> [Extract provided]:
##########
St. Paul, Minn., Jul 27, 2020 / 01:01 pm (CNA).- Some pro-life advocates say that the recent push for racial equality in the US can be an awakening to the importance of their cause, and how the two problems can go hand-in-hand.
Kateri Remmes, a 22 year old intern for Illinois Right to Life and president of the University of Dallas pro-life club, told CNA that the climate of social justice surrounding racism has made her “want to fight it even more.”
“I’m seeing how much they go hand in hand, and how I can fight both” racism and abortion, Remmes said. “That was kind of my awakening, in a way, [to] the racial disparities going on today.”
Remmes has spent the summer writing about racial disparities in abortion. The climate of racial justice has been a key platform to speak about abortion, she told CNA.
“There is no better time to start highlighting and solving these racial issues than now. As racial disparities flood the news, it is important to expose the inequality that results in the unfair deaths of unborn black children and their mothers,” she wrote for Illinois Right to Life.
##########
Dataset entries
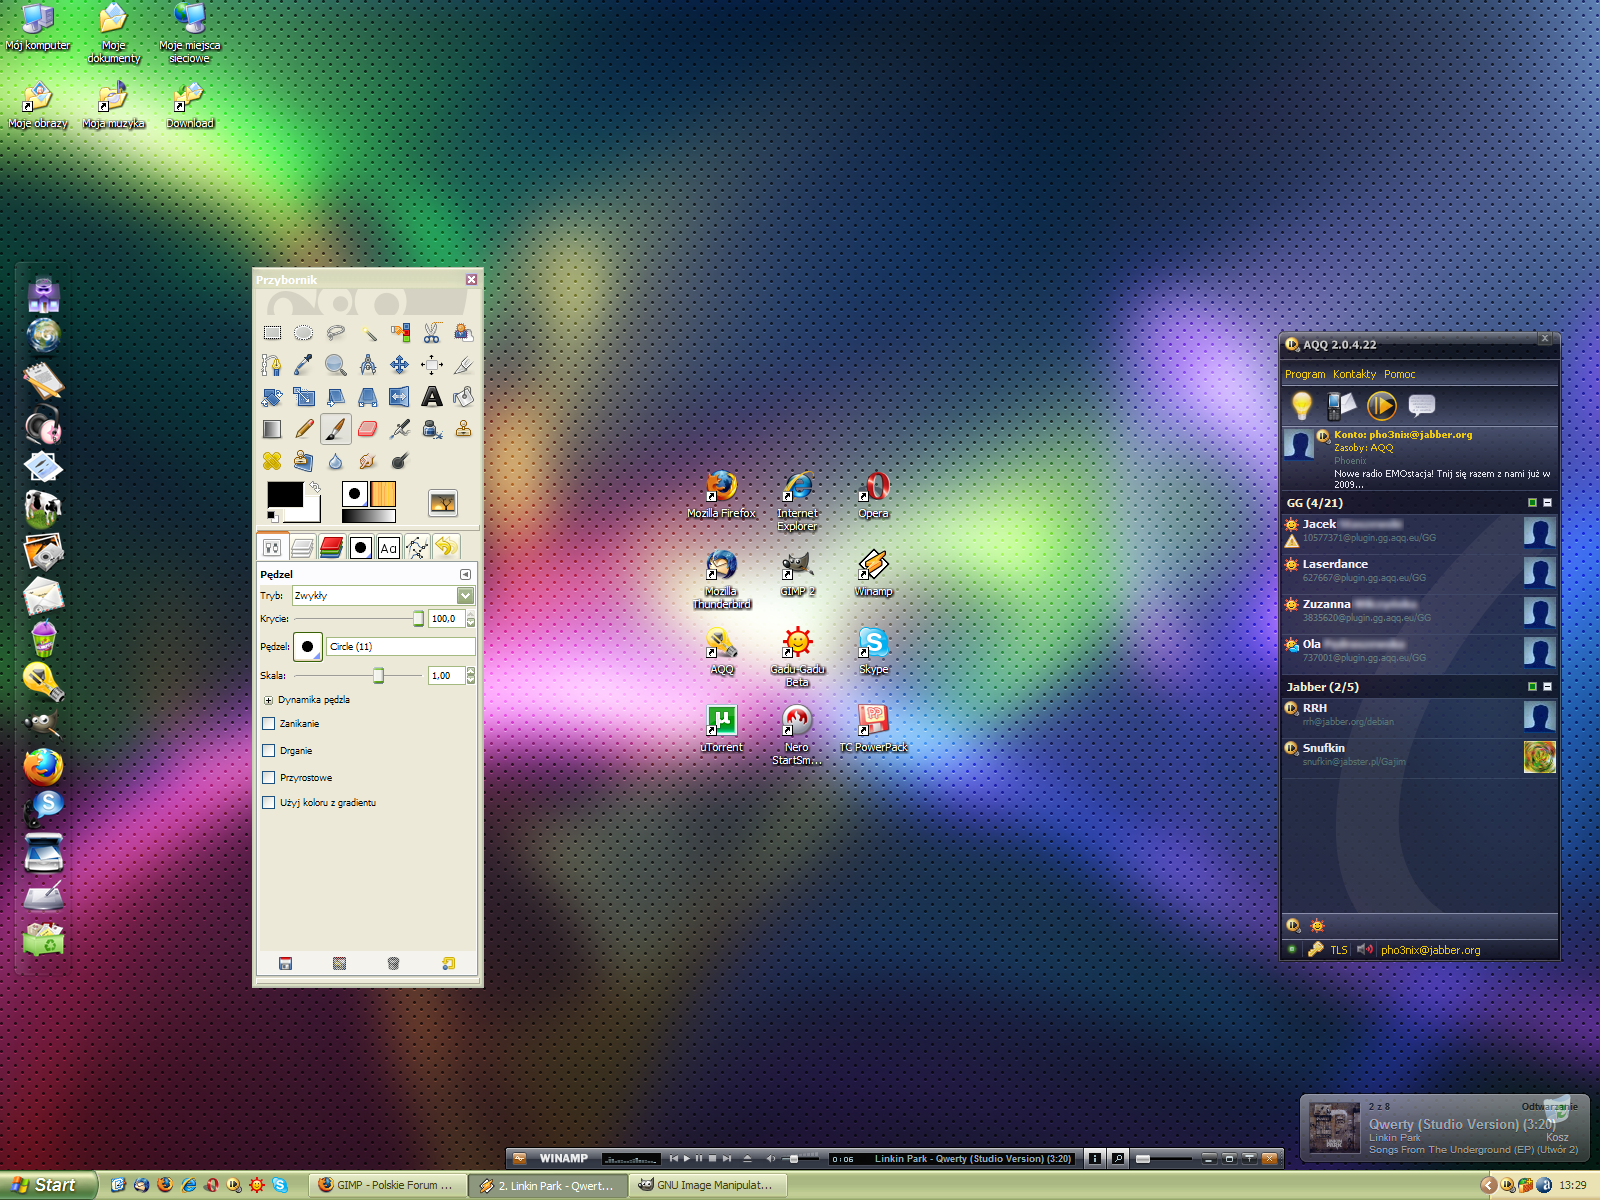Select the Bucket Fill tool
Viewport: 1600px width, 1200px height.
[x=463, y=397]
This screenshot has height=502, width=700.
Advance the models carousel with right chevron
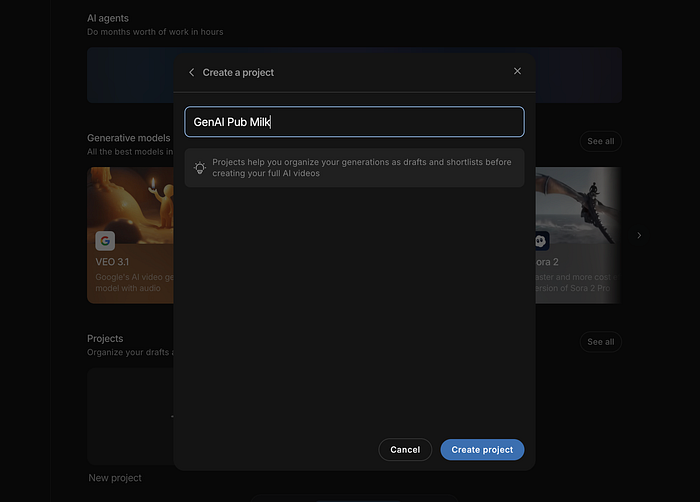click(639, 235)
##########
> [Exercise prompt]: Write the next part of the news article about pro-life advocates and the push for racial equality, picking up after its final sentence.

> [Response for this exercise]:
Some reports have shown that the climate of activism against racism following the death of George Floyd has heightened many young people’s sense of ambivalence toward abortion.
“Myself and other activists in my community are focused on issues that feel like immediate life or death, like the environment,” 19 year old Kaitlin Ahern told the New York Times. Her statement captures the sentiment of over a dozen young people that the Times interviewed for a June 30 article.
Young women rank mass shootings, climate change, education, racial inequality, and health care as problems as having greater importance than abortion, according to a 2019 survey of young people ages 18-23. Young men ranked nine problems more important, including unemployment, immigration, student debt, and terrorism.
A recent study from the University of Notre Dame suggested that while Americans do not see abortion as a “desirable good,” abortion is not a problem that many believe needs to be debated in the public sphere.
“Attitudes toward abortion are not typical dinner table conversation,” the Notre Dame study said. It is “for many, deeply personal.”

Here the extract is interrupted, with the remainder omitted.